▸ **TASK DETAILS**
Bring together copies of the lines in the data below that contain the word "resolution".

▸ **EXCERPTED DATA**
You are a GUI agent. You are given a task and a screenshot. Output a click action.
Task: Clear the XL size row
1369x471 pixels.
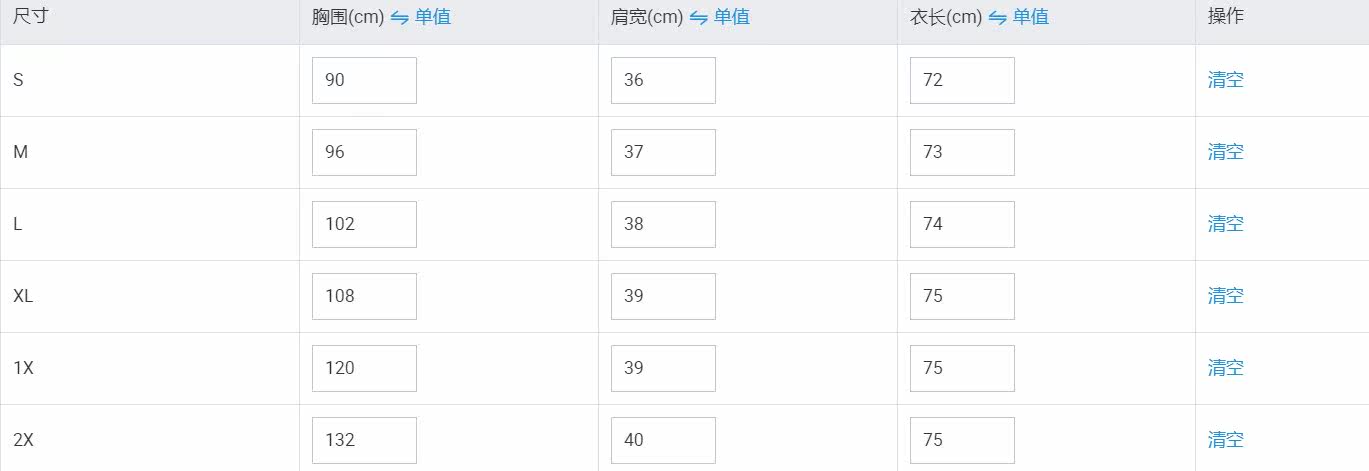(x=1225, y=296)
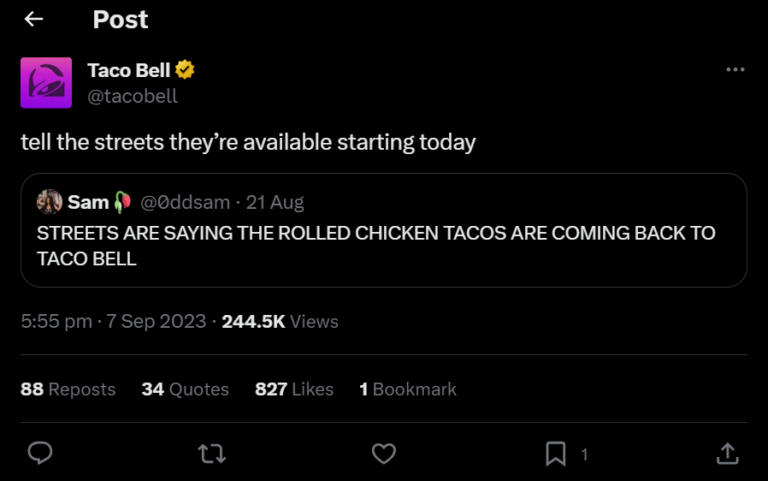This screenshot has width=768, height=481.
Task: Click the 1 Bookmark count
Action: point(408,389)
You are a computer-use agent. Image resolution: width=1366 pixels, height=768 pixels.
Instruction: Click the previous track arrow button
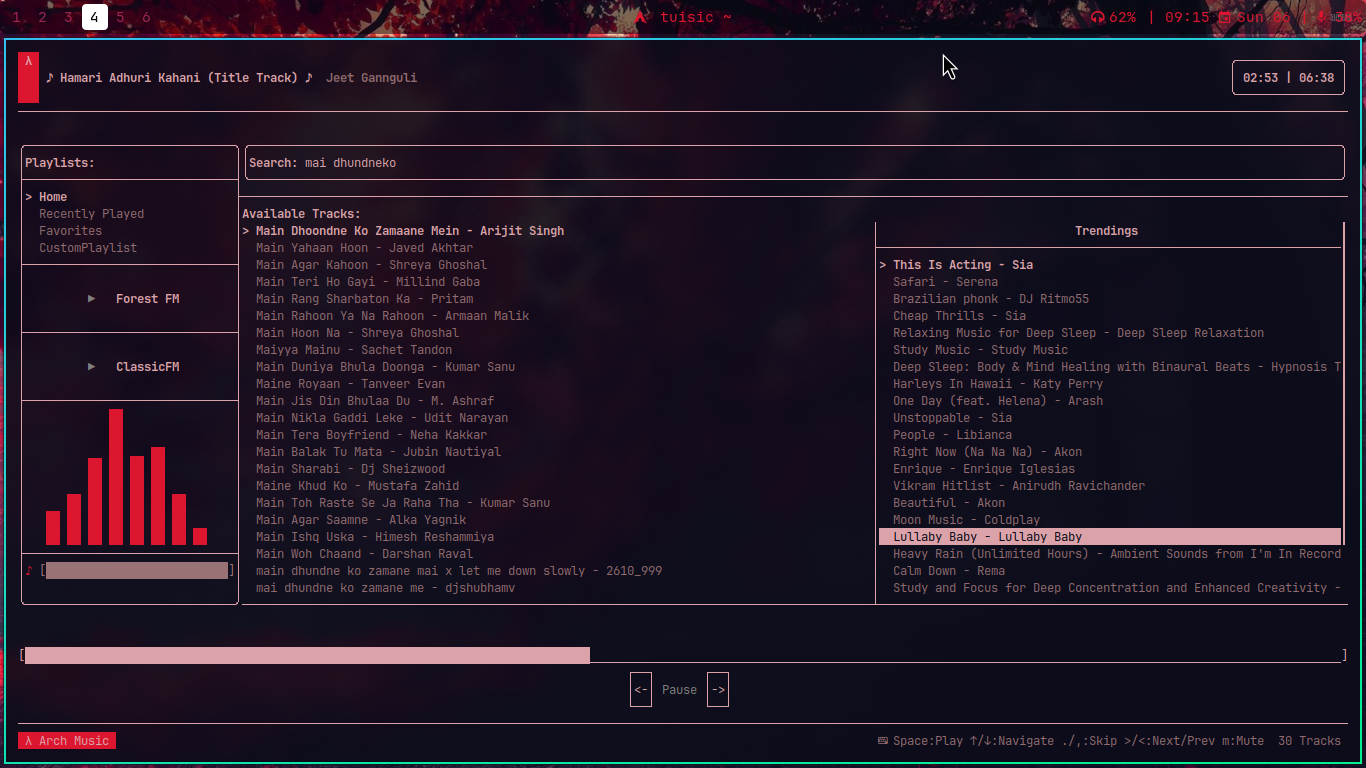[641, 690]
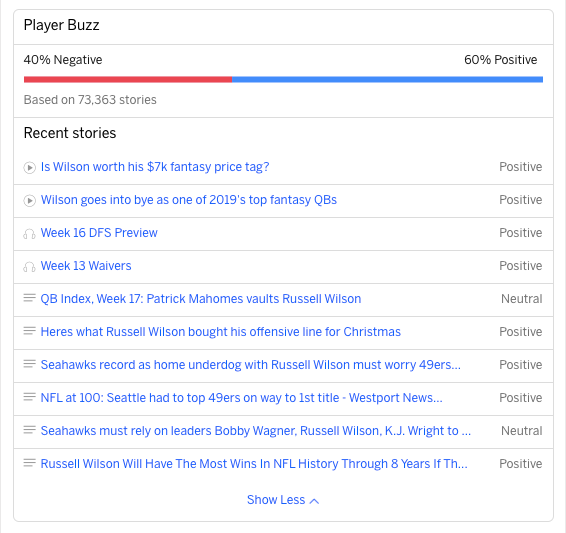
Task: Click the video play icon beside '$7k fantasy price tag'
Action: point(30,167)
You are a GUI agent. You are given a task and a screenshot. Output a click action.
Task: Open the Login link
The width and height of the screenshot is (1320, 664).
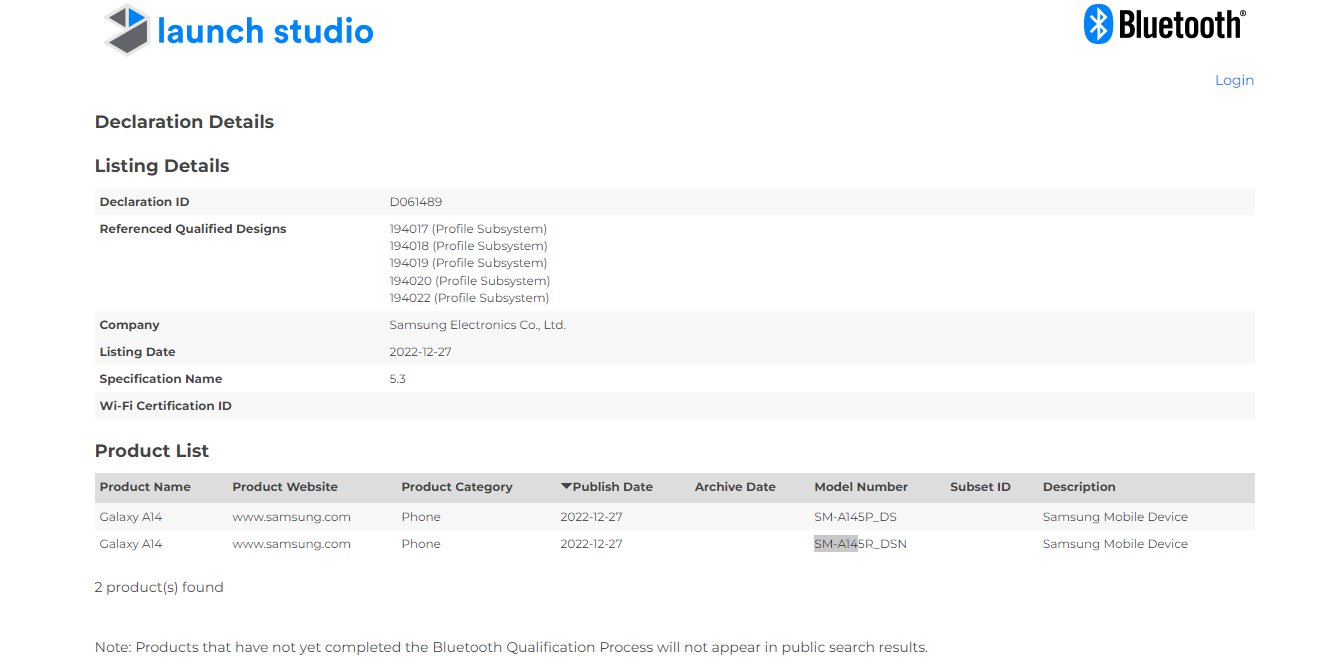1233,80
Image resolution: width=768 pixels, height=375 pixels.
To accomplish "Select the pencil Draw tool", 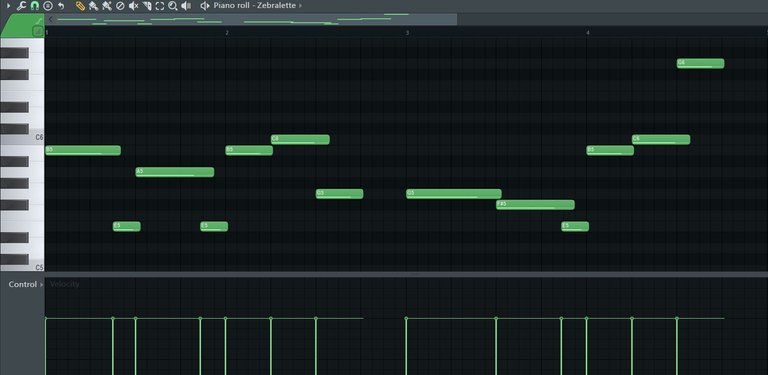I will pos(80,6).
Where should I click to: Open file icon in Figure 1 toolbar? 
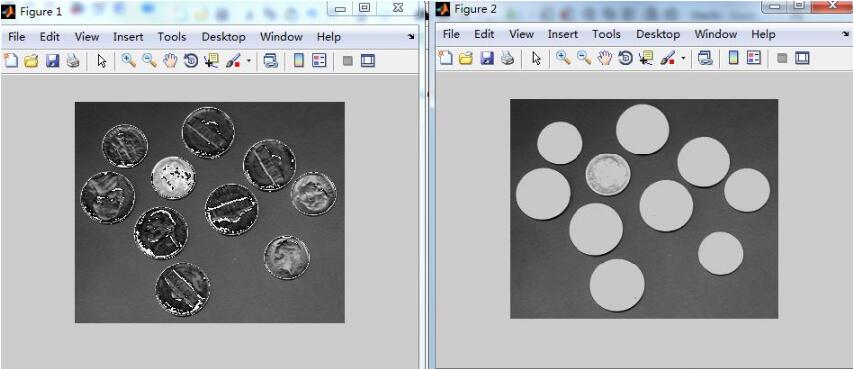[x=31, y=60]
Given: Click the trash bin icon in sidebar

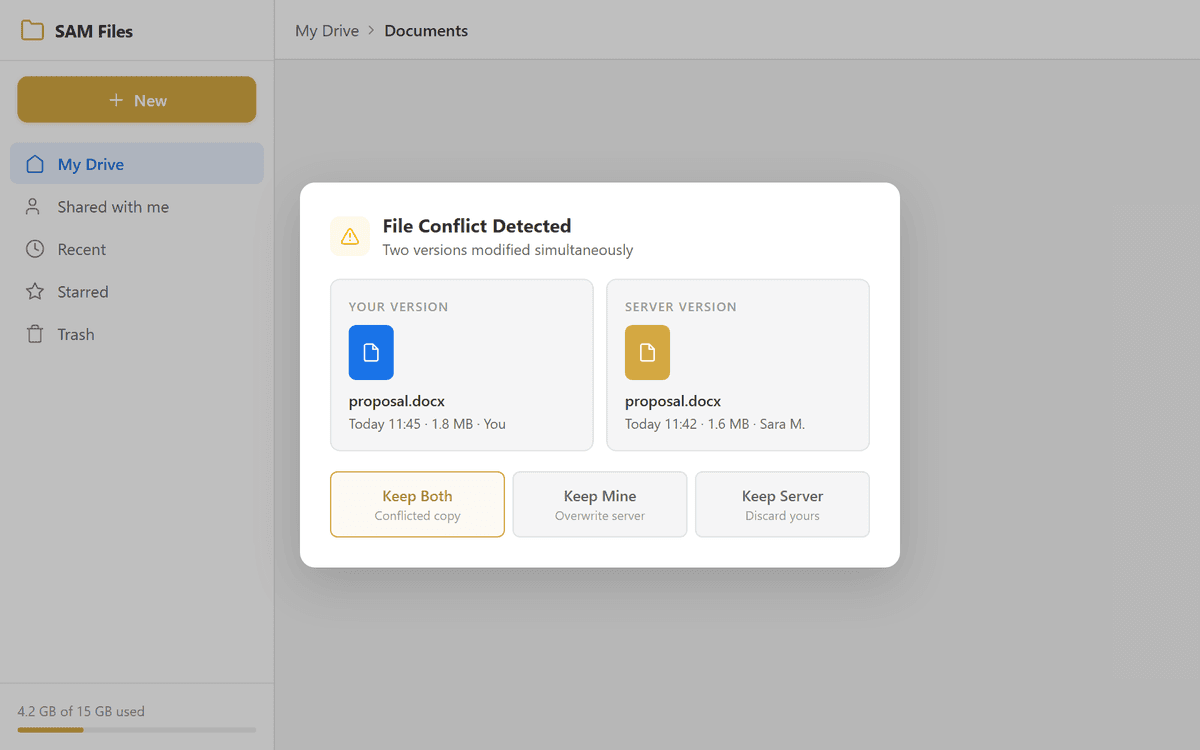Looking at the screenshot, I should point(35,334).

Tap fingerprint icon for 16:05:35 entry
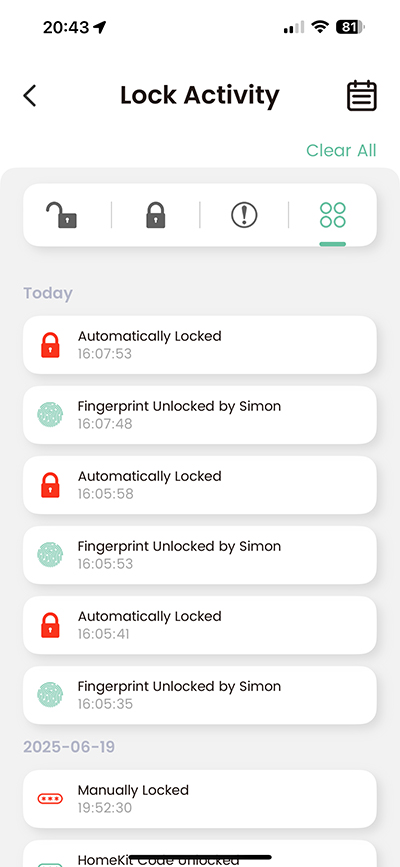tap(50, 694)
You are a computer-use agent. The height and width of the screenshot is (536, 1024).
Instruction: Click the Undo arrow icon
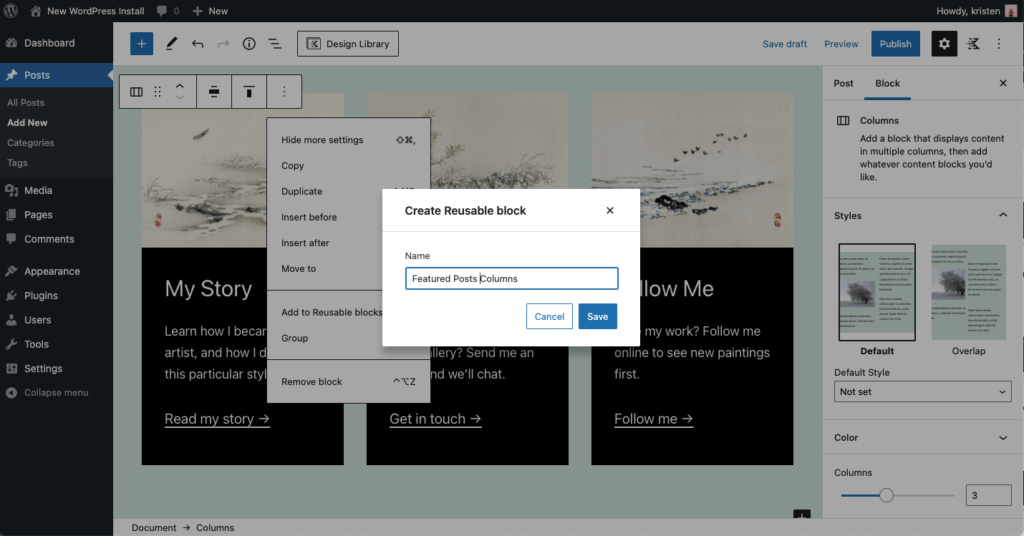197,44
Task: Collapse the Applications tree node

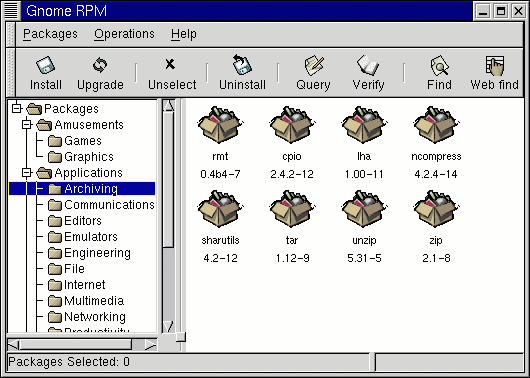Action: (27, 173)
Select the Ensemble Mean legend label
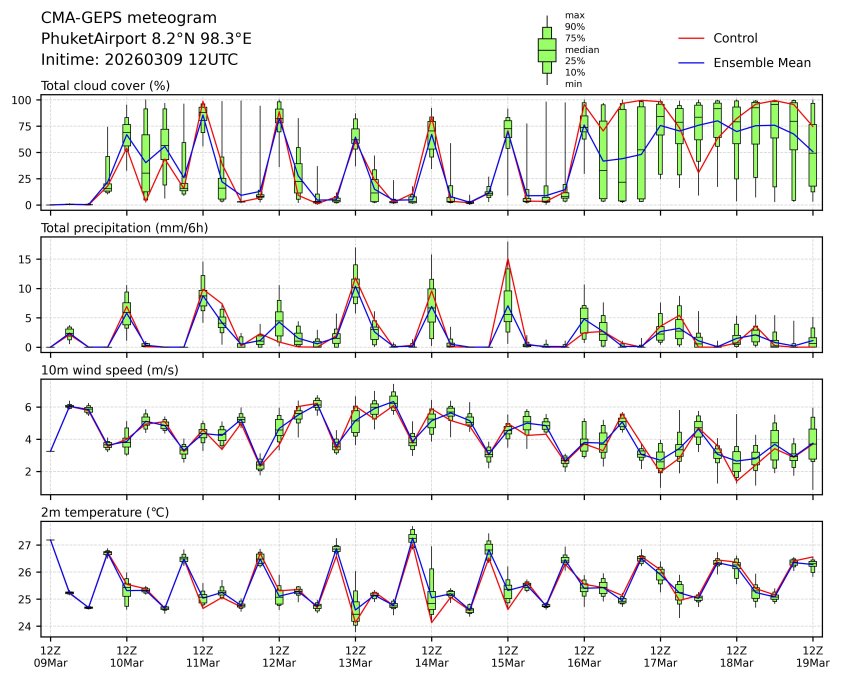This screenshot has height=680, width=841. (x=761, y=62)
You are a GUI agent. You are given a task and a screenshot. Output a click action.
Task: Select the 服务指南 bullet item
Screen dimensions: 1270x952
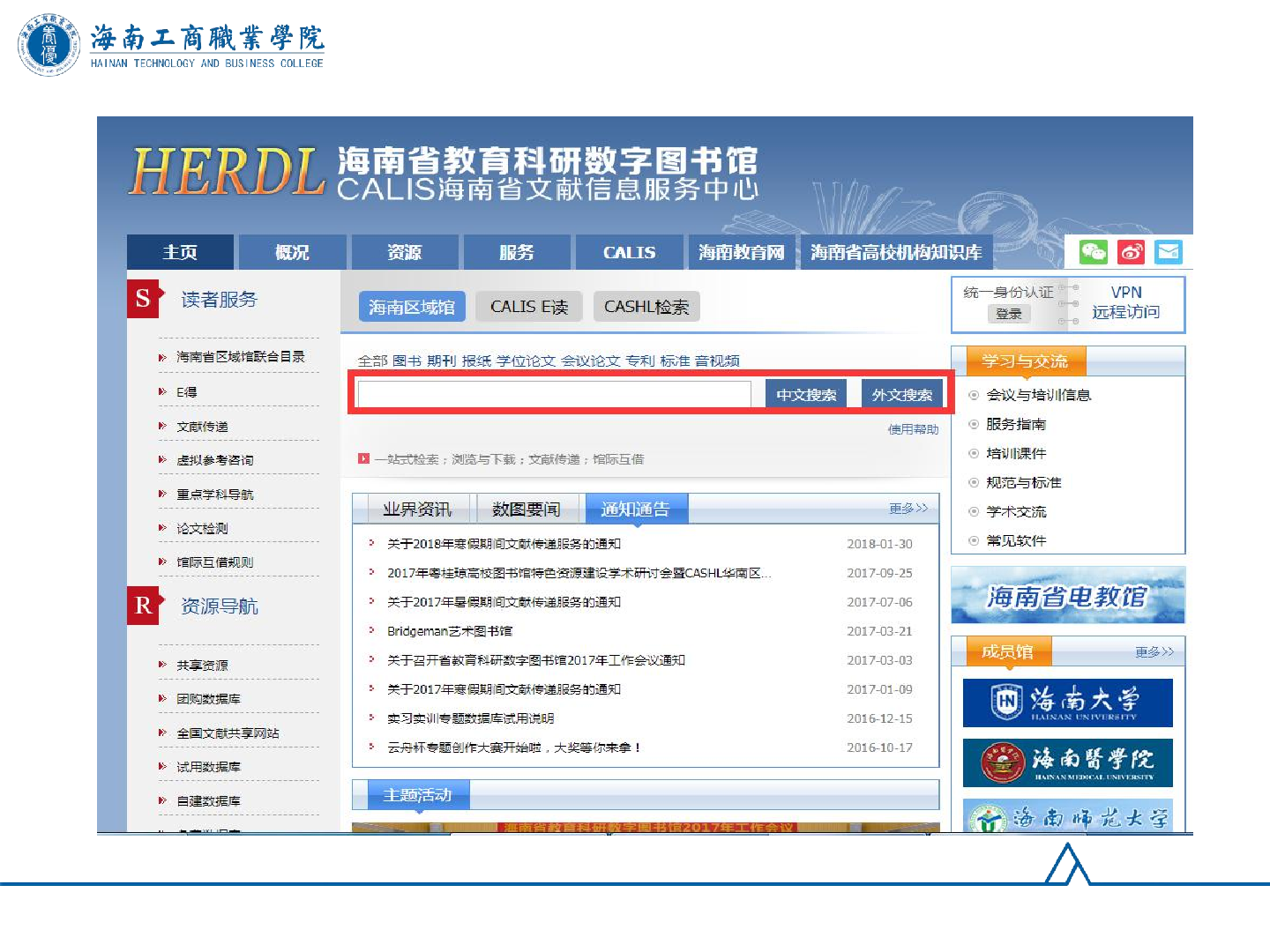point(1015,424)
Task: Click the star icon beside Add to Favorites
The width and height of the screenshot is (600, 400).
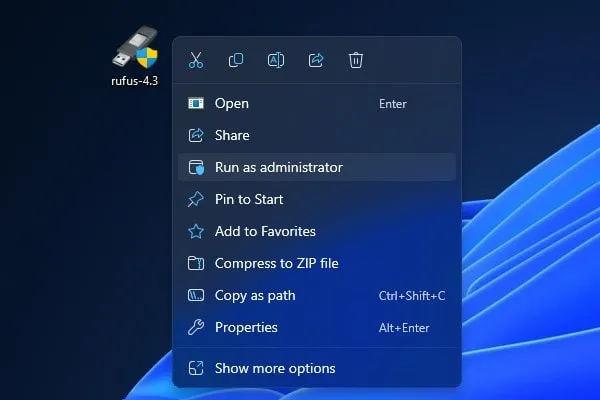Action: tap(196, 231)
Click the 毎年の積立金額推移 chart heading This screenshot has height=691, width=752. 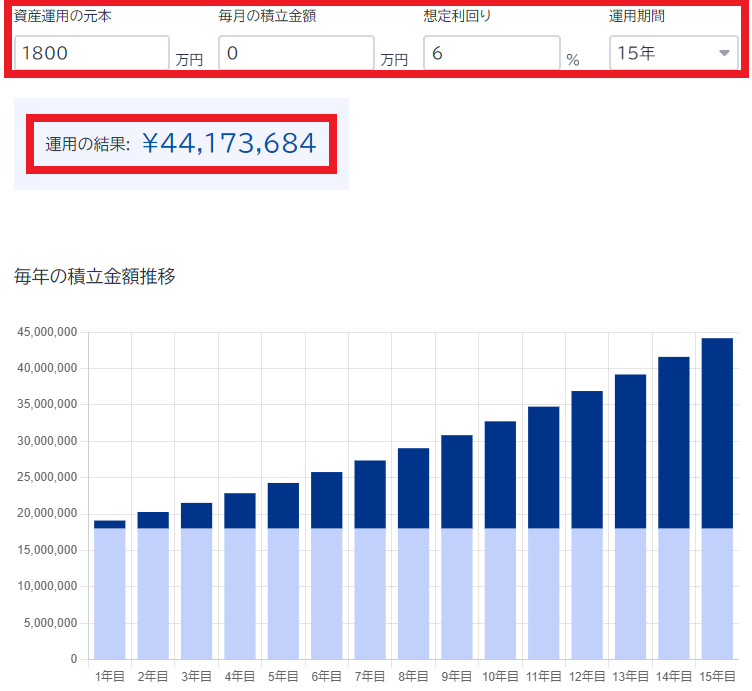pyautogui.click(x=95, y=277)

▸ **PROBLEM SOLUTION**
You are a computer-use agent. Image resolution: width=1366 pixels, height=768 pixels.
Image resolution: width=768 pixels, height=375 pixels.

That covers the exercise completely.